In "Histoire d'un corps" (Storia di un corpo, Feltrinelli, 2012) di Daniel Pennac, il protagonista racconta la sua vita, in forma di diario, dall’età di dodici anni fino alla sua morte, attraverso il punto di vista del suo corpo. In una memoria personale fatta di sensazioni e emozioni, di momenti quotidiani all’insegna delle scoperte e delle sorprese.
Questa settimana, l'autore lo ha letto ad alta voce al Palazzo dei congressi di Lugano.
Sulla scena, solo un tavolo, due sedie. Pennac passeggia, si siede, sfoglia le pagine narrando episodi talvolta tragici, talvolta comici, dall’accettazione di sé, alla scoperta del piacere, alla paura della malattia.

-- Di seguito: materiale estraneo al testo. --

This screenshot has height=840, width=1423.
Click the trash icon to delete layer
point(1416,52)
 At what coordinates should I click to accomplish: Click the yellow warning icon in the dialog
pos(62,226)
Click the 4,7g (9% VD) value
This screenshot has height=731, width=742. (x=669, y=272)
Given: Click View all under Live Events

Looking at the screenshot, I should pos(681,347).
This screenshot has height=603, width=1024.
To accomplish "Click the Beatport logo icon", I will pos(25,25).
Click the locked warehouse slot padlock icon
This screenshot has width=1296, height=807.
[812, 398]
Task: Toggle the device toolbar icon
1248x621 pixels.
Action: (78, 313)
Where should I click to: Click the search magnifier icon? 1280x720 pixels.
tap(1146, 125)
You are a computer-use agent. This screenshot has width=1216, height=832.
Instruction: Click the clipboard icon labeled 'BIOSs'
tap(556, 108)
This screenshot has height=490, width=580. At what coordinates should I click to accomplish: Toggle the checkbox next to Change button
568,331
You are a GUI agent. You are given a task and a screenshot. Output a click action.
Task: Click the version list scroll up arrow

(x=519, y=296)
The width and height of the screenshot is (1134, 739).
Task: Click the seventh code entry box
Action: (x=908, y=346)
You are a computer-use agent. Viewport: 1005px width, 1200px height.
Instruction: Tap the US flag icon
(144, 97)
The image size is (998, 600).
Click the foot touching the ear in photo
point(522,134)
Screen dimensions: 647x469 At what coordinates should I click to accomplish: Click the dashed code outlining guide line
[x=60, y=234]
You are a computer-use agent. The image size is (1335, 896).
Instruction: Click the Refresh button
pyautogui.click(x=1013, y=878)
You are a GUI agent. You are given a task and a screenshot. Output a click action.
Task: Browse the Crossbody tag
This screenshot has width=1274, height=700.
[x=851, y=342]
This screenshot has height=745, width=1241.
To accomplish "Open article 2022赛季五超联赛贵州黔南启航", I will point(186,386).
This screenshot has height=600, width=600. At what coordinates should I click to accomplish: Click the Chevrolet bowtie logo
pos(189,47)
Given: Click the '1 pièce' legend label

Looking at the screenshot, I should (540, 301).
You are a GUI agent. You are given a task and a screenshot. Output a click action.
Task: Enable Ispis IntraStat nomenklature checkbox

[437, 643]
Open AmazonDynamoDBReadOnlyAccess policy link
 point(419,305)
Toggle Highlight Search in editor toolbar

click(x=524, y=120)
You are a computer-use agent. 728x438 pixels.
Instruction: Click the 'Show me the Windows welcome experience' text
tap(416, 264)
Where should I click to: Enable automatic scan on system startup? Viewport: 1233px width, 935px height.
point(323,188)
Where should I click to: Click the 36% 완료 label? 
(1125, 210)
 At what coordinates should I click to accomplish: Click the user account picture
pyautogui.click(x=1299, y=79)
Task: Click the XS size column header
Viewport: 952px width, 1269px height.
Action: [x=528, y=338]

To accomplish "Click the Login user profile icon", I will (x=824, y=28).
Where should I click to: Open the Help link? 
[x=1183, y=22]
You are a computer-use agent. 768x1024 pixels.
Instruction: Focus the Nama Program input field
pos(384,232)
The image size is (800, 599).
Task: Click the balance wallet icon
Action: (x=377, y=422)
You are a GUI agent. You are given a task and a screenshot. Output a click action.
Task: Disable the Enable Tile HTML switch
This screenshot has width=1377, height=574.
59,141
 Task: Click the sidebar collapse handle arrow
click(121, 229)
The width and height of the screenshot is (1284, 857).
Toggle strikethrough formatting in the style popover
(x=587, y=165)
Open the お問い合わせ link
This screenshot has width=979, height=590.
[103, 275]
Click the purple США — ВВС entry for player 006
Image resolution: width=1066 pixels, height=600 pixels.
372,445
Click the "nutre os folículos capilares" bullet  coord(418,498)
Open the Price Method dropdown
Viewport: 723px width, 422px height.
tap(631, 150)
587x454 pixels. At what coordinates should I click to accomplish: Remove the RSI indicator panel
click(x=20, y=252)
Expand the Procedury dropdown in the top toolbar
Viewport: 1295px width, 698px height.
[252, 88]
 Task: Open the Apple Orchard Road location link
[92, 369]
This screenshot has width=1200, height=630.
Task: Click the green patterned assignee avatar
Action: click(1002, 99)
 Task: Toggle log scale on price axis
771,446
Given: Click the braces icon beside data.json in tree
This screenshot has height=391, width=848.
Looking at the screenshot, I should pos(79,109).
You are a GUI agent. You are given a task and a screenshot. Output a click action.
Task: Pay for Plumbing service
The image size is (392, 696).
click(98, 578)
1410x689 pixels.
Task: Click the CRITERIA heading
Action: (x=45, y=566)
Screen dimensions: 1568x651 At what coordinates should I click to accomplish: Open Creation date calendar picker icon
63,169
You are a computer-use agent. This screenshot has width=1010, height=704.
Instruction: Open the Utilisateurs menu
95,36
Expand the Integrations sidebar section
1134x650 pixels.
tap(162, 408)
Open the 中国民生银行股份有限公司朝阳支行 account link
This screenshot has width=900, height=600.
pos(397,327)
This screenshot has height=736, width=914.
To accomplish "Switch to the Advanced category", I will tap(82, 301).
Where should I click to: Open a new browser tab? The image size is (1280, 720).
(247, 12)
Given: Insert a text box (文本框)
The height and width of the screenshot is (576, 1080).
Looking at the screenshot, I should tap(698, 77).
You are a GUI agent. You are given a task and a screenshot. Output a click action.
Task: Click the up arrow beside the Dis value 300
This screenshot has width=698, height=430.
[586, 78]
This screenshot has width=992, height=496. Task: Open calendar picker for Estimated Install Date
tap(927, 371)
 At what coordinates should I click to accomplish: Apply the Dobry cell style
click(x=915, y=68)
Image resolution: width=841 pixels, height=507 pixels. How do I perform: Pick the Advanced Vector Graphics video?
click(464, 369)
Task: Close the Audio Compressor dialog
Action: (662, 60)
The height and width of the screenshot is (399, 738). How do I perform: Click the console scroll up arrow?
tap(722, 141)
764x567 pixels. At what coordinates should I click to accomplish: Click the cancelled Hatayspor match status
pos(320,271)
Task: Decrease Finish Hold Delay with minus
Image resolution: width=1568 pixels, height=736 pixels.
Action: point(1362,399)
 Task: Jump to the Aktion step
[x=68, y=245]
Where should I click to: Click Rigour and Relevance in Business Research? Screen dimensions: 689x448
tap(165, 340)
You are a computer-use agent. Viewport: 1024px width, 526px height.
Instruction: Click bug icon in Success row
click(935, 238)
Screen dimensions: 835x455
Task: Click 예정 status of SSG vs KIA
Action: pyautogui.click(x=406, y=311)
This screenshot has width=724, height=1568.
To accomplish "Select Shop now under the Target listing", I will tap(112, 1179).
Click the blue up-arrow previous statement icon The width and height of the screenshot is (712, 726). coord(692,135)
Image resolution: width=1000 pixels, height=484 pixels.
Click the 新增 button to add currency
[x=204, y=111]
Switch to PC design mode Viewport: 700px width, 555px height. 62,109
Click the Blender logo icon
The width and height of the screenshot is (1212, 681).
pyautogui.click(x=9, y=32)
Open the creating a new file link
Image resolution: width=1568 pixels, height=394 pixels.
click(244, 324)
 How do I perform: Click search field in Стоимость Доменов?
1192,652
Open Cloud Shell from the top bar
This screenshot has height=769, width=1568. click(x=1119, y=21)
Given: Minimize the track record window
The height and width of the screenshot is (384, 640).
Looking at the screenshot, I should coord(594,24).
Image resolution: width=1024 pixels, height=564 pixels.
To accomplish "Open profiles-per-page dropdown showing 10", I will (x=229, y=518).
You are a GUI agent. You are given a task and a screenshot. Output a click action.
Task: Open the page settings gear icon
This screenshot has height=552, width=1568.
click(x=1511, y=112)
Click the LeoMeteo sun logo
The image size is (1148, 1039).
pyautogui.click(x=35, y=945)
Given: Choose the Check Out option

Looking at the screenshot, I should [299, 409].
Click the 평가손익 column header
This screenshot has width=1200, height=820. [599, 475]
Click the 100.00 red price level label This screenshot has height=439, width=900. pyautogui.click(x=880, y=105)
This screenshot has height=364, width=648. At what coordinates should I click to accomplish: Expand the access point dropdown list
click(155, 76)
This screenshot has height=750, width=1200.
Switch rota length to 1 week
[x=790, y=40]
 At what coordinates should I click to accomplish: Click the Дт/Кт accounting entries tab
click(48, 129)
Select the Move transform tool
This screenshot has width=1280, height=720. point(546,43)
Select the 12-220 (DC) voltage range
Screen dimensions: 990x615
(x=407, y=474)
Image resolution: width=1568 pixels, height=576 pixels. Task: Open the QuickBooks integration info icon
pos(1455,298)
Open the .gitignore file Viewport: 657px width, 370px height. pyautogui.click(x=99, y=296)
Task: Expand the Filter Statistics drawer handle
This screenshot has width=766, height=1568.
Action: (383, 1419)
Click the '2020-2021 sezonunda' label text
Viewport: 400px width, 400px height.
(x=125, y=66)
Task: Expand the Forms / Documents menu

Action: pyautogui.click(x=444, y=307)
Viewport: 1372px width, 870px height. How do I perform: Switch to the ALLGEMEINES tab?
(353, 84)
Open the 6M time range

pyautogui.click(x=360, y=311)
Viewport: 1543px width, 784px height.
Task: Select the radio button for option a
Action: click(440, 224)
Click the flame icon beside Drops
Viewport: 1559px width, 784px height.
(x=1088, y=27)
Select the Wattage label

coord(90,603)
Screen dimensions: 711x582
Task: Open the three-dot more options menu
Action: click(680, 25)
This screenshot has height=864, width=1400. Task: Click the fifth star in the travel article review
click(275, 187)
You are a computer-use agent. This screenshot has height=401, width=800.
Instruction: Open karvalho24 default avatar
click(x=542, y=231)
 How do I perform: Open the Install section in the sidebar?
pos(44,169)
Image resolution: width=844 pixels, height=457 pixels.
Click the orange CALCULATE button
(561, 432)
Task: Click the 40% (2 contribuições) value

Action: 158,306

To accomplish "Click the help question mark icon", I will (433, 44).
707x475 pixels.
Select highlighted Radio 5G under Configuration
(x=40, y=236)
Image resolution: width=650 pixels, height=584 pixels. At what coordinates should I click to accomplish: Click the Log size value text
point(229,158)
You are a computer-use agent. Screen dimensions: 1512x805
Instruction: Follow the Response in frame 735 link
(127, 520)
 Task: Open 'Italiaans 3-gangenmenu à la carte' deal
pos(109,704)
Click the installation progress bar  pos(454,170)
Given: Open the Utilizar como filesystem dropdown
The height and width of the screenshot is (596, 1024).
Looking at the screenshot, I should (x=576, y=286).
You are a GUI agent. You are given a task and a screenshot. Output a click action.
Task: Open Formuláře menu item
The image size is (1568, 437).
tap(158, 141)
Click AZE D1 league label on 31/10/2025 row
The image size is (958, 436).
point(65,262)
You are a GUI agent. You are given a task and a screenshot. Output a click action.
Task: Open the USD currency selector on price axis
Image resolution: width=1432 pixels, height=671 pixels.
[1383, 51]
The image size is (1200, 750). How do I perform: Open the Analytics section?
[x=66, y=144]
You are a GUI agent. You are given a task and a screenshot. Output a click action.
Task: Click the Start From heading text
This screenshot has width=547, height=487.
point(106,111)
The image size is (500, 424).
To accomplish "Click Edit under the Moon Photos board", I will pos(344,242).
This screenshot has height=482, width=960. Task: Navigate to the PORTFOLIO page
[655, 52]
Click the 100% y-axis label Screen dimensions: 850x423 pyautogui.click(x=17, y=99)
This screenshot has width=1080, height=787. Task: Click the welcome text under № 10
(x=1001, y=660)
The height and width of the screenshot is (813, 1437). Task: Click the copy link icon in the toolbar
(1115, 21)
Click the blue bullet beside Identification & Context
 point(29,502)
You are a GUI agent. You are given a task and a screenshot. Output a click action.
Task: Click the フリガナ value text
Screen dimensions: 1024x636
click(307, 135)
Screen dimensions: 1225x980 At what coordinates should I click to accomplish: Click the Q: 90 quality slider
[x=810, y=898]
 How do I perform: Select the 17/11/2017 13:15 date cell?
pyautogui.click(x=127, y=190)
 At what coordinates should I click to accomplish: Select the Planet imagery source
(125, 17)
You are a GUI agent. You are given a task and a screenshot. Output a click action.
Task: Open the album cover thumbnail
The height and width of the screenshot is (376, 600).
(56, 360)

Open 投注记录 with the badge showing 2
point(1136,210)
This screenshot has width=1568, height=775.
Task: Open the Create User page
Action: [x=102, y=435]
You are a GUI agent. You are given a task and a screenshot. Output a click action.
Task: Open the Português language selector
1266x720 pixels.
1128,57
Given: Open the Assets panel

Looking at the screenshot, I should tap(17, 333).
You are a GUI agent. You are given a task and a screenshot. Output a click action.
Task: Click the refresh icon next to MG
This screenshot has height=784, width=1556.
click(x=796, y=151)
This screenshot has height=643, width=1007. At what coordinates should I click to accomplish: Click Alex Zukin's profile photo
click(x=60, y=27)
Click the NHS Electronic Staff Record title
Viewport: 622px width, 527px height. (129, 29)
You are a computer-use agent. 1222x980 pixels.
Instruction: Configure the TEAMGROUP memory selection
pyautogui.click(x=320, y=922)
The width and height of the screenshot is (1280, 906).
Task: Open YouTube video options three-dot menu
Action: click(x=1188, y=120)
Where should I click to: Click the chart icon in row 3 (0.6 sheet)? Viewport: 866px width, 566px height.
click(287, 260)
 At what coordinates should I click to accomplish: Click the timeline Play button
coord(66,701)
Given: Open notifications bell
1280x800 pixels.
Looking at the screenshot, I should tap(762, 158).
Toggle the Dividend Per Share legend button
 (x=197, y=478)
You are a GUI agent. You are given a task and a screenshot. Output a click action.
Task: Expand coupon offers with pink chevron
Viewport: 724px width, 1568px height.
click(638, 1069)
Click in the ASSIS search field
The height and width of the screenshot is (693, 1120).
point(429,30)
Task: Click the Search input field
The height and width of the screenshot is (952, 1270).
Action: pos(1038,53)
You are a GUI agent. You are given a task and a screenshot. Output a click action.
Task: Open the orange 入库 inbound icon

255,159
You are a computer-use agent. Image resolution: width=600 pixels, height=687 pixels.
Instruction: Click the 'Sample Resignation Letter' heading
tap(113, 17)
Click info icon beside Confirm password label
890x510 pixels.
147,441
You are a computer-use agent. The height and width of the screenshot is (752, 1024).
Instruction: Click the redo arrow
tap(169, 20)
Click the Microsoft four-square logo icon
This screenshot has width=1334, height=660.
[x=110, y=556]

L’autore del "Ciclo di Malaussène" torna con questa storia intrisa di umanità, una storia che è relazione tra un corpo e una vita. Per uscire, come lui stesso ha sostenuto, dalla sua “solitaria vita di scrittore”, e condividere in prima persona la sua opera con il pubblico.
Per Turné , lo ha incontrato Sonja Riva. Il documentario va in onda domani, sabato, all’interno dell’edizione del Quotidiano, alle 19.00.